Small flat-bed trucks hauled additional protesters and the roadside was lined with loud speakers as they shouted, “Basta Marino.”  The occasional blast of an air horn being conducted through the speakers for magnification of sound could be heard, while some kind of machine generated green smoke.

Rome flatbed protest

So where is the funny part?

It was what happened next.  The theme song for this demonstration was one I knew and could sing along with them, which I did.  “I Can’t Get No Satisfaction” by The Rolling Stones.  And yes, they sang it in English!

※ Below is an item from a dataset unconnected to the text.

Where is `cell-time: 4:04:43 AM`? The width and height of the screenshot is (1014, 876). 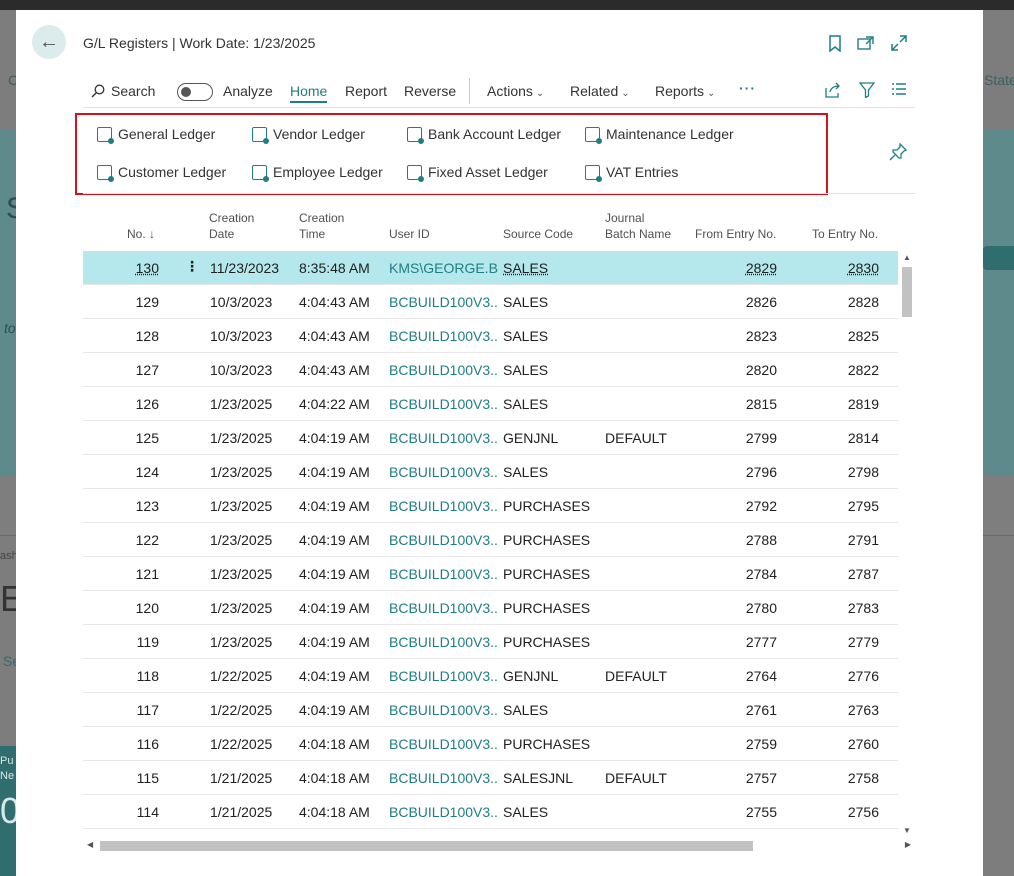 cell-time: 4:04:43 AM is located at coordinates (334, 370).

For a moment I just sang without thinking about it.  Then it dawned on me.  I was in Italy.  This was an Italian labor march about an Italian work force issue.  And their theme song was in English!

I wanted to call people and let them hear it — experience it — with me.  But it was 11:00 a.m. in Rome so it was 5:00 a.m. at home.  Oh well, I’d just have to laugh to myself and capture as much in my memory as possible while singing along.

Have you ever experienced something in another town or city that you just couldn’t wait to share with others?